見夏侯阜這麽說秋茗的眼淚冒出來了,但是被她倔強的卡在眼眶裏。本來她隻是想詐一下夏侯阜的,她多麽想她的猜想是錯誤的,夏侯阜和堯天並沒有合夥騙她。可照夏侯阜這個反應看來,她的猜想對了。這是一件多麽悲哀的事情。
秋茗瞪著夏侯阜不說話,努力壓下想哭的衝動。

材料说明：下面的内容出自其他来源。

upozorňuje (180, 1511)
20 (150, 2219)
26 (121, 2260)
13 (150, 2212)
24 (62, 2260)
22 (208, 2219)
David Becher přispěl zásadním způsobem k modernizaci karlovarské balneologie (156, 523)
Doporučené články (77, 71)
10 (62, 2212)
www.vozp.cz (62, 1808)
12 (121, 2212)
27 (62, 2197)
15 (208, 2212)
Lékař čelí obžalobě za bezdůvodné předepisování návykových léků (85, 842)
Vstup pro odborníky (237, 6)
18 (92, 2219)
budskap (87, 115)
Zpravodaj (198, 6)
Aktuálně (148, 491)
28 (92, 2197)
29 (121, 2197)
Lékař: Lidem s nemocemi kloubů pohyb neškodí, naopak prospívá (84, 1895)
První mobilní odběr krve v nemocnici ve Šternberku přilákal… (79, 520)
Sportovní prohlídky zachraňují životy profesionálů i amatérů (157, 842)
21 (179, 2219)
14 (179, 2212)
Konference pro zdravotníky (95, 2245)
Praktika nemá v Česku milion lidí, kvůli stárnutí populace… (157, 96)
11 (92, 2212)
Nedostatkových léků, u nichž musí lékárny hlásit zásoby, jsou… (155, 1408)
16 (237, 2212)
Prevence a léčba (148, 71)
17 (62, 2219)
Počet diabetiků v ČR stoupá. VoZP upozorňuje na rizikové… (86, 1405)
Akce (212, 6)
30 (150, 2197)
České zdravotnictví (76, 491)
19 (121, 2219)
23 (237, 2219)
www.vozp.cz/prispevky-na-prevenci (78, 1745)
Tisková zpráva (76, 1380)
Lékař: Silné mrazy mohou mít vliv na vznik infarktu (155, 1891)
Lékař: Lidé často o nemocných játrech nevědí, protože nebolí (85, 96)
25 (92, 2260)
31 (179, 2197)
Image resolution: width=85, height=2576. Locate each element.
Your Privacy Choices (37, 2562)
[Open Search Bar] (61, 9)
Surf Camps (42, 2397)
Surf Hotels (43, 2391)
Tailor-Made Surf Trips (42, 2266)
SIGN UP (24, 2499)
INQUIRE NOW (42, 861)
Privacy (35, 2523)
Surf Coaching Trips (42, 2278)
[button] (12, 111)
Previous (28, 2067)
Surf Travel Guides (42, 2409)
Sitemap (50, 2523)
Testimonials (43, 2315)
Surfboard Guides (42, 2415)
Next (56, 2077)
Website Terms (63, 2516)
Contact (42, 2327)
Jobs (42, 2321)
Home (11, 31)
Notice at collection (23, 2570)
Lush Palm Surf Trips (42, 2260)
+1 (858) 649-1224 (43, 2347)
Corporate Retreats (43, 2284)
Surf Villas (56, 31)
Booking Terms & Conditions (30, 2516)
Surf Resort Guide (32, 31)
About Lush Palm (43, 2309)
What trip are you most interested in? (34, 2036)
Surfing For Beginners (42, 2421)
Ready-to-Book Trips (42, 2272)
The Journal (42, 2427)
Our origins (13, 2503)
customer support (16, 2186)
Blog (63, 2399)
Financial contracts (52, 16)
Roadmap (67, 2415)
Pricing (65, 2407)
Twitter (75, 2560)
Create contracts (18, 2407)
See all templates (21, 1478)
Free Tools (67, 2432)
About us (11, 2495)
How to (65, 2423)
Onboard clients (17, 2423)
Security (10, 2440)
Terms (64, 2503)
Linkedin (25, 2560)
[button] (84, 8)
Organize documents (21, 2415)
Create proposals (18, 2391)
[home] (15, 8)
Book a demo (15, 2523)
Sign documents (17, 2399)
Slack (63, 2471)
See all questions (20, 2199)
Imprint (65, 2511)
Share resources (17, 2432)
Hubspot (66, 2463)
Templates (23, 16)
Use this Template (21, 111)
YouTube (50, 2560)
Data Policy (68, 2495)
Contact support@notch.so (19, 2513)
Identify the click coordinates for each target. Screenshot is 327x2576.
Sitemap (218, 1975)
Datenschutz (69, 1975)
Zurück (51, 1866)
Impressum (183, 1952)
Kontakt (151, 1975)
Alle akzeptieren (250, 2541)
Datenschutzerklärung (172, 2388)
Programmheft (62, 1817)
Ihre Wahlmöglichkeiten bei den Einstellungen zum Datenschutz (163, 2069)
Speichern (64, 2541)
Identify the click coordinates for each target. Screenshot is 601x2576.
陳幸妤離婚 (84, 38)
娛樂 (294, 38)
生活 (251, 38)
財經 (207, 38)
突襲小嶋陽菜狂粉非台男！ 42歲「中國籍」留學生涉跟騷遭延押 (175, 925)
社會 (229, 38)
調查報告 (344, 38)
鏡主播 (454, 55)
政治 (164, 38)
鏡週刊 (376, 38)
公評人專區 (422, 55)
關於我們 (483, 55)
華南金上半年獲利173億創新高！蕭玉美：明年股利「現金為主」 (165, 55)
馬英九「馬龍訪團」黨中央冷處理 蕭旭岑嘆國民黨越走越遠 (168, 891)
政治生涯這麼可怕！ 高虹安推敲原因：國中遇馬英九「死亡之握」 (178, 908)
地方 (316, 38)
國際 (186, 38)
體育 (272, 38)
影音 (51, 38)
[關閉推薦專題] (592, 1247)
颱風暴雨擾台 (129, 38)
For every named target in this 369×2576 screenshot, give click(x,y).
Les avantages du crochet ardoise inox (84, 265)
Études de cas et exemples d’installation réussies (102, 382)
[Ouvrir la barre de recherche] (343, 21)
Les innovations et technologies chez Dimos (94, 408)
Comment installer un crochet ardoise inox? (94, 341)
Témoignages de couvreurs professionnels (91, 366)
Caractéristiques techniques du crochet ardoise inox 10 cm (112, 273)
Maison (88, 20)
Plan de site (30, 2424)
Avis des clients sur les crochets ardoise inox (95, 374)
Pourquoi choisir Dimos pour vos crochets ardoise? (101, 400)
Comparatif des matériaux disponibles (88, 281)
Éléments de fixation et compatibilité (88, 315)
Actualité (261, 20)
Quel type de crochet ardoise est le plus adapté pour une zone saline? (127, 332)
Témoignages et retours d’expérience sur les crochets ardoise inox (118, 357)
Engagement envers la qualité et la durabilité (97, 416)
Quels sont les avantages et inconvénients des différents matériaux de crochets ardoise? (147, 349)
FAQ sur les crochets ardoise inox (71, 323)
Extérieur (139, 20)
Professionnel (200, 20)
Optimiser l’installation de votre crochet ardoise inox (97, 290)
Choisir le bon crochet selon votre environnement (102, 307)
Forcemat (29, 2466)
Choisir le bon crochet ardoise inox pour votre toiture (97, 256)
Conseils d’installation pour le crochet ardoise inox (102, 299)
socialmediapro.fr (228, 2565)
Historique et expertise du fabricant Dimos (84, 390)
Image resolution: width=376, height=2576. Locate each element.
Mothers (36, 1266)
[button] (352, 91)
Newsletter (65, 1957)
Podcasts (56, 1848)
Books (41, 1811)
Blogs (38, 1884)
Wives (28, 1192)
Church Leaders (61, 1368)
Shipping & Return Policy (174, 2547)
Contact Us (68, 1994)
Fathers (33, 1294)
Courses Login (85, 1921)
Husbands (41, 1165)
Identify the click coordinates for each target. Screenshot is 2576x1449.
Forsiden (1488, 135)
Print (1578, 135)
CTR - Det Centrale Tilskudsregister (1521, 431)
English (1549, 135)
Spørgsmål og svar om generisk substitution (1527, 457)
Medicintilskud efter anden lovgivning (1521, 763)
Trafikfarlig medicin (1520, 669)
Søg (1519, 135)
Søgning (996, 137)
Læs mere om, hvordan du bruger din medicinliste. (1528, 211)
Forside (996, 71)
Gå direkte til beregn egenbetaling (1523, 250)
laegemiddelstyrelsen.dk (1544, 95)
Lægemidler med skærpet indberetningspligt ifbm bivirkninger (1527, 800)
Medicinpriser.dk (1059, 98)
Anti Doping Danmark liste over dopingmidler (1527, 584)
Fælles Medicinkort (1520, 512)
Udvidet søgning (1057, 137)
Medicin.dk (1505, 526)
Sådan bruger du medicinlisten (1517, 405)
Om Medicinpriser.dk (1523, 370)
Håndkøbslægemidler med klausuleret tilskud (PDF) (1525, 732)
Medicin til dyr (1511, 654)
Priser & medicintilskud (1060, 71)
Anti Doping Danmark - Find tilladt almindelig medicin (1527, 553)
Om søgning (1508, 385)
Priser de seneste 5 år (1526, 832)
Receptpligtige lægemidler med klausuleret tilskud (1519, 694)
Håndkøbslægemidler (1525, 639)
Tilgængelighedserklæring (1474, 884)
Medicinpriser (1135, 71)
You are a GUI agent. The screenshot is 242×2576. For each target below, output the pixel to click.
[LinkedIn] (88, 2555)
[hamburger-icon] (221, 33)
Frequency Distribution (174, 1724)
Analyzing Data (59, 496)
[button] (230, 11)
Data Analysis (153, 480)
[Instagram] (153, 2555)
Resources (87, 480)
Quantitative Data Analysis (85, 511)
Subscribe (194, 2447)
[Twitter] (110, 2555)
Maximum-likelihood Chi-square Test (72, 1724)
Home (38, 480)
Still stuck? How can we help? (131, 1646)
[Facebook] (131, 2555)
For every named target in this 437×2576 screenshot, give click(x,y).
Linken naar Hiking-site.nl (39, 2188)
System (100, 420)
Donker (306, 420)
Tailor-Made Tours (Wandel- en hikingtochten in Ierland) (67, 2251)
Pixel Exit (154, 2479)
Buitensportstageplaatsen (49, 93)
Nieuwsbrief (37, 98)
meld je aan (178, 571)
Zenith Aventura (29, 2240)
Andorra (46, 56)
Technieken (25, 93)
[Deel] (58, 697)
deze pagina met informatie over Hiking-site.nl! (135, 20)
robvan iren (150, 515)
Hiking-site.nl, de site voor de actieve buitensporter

夏侯阜歎了口氣,走過來坐在秋茗身邊說:“既然你都知道了,我也無話可說。二世子這麽做是怕你不同意嫁給他,故意……”
“別說了!”秋茗顧不上壓低聲音,站起身大叫出來:“沒想到他果然就是二世子!你們都在騙我……”
“噓噓噓!別這麽大聲!小心驚動柳香!”夏侯阜嚇的急忙捂住秋茗的嘴。
秋茗的眼淚終於流下來了。她非常委屈,非常傷心。她多麽不想麵對這個事實,這個被信任的人,被親近的人,被喜歡的人欺騙的事實。
她隻是想回家,她以為他們是真心誠意的幫助她,沒想到最終她還是被他們耍了,被他們騙了。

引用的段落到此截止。